Fulfillment Shipping and Handling Inc., with Beyler coming on as president, focuses on small businesses that want to set up Internet sales but aren't sure how to do it, or those who sell online but find it has overtaken their time.
"We hold entrepreneurs' hands and help them grow their business," Flowers said.
Shipping-and-handling.com offers website design, integrates the online shopping cart, answers the phone and brings in and ships out the products.
"We're a one-stop shop for e-commerce entrepreneurs," he said.
A walk through the Philips Highway warehouse shows rows and stacks of boxes of products, including at least seven lines of handbags, clothes, cellphones, cosmetics, diet drops, lampshades and printed materials.
Customers who sell or ship those items use shipping-and-handling.com to do so.
Kelly Moore Clark of Kelly Moore Bags in Louisiana said she's been working with "Matt and the gang" for more than three years, "and couldn't be more happy."

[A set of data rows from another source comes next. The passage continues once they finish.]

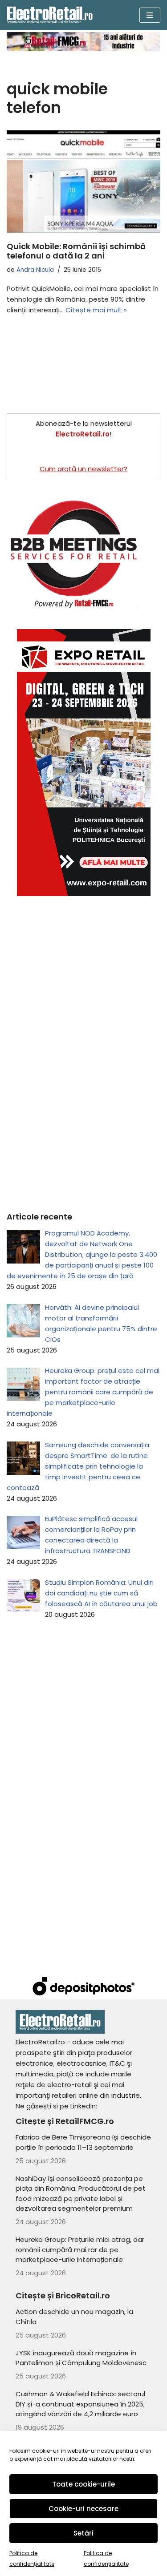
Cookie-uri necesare (83, 2508)
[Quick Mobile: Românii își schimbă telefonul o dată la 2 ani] (83, 181)
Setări (83, 2533)
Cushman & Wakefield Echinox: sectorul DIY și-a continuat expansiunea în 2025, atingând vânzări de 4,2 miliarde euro (80, 2404)
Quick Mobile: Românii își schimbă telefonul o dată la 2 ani (76, 251)
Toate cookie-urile (83, 2484)
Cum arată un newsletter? (83, 468)
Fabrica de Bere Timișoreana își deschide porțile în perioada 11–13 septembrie (83, 2142)
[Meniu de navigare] (149, 15)
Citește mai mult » (96, 310)
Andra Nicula (35, 270)
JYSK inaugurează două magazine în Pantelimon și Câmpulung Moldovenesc (81, 2358)
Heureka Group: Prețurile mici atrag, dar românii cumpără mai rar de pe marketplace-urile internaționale (80, 2249)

"When we grew to the point in our business that we needed help with fulfillment, it was very scary handing over the responsibility because you want to find someone who cares as much as you do about your product," she said by email.
"I can honestly say that the guys at shipping-and-handing are like family. They always go out of their way to make sure every bag is packed perfectly, and that our customers are happy," she said.
Needing space, the team bought a warehouse on nearby Dawn Road in 2012 and recently grew again.
In August, the company paid $930,000 to buy a 30,000-square-foot warehouse at 4011 Morton St., near the Philips Highway base.
That takes their space to 110,000 square feet.
The newly acquired 3.5-acre Morton Street property provides 2.5 acres for expansion.
"This is a home-run location," said Flowers, explaining the company is at the "epicenter of Butler and Philips," which connects to Interstate 95 and the growth nodes in Southeast Jacksonville.
Flowers said a third of their e-commerce clients are in Jacksonville, a third are elsewhere in the United States and a third are international.
They ship goods through the U.S. Postal Service and United Parcel Service.
They also can use the courier service, which is "a nice sister company," he said.
Priority Transportation has 80 contract drivers on the street making 800 deliveries a day within a 75-mile radius.
As private companies, which are headquartered side-by-side in the Philips building, Flowers said he doesn't divulge sales.
"We've grown the business rapidly," Flowers said. Employment expanded from 14 four years ago to 25 today.
"We reinvented ourselves," Beyler said. "Both companies benefited from it."